Posted by Staff on Sep 07, 2008

Now if you ask me what were the sources of this unequalled winsomeness of His (Christ’s) character, I think I should answer that they were chiefly two, and the first was the influence of the home. We do not know much about the home in Nazareth - God in His wisdom has hung a veil on that - but we know enough from the gospel’s message to assure us that it was a home of happiness and peace. Martin Luther could never think of home without a certain shuddering of the heart.. There was no gladness for him in his Pater Noster, so loveless were his memories of his father. But Jesus, all through his stormy years, turned to his home with infinite delight, and clothed his deepest thoughts of God and man in the tender and sweet memories of Nazareth. There had he seen the woman sweep the house. There had he watched the hands that used the leaven. There had he learned, with innocent childish lips, to run to the workshop and cry Abba Father.
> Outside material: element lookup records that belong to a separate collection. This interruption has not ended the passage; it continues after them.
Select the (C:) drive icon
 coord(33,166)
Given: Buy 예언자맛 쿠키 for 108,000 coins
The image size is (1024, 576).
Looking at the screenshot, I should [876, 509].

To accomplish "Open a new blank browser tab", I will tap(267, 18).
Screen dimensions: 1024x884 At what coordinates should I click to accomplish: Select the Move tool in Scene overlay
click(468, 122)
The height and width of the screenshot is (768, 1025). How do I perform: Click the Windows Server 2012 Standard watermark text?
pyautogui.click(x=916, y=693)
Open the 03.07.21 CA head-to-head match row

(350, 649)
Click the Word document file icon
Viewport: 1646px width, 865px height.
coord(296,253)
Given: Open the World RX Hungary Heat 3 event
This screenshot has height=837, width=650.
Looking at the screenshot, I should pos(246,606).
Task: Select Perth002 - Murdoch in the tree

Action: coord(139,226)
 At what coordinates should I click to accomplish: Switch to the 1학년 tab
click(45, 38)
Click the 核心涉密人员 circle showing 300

Out in the battle with evil eyes upon him, his though went flashing back to happy Nazareth , and at the darkest he never lost his winsomeness, because he never lost the influence of home. There are homes where it is well-nigh impossible that the children ever should be winsome. There is so much bitterness in them, so much worldliness, so much unkindly and unguarded talk. There is so little of that gracious reverence that ought to encircle the great years of childhood, when the foot of the angel is still upon the ladder, and every bush is burning with its God. Out of such homes may come successful men, or smart and clever and fashionable women; but never, from such a barren childhood, is there build up the temper that is winsome. It takes a Mary to make a winsome son. It takes a home of reverence and of love. It takes a depth of fatherhood and motherhood that has never lost the hallowing of prayer. Men marveled at the grace with which he spake, and they said, “Is not this Joseph’s son?” That was their difficulty, and, as often happens, at the heart of the difficulty was the explanation. They would have marveled less had they but known how quietly beautiful was that home in Nazareth, where those lips which were to draw the world stammered the first syllables of speech.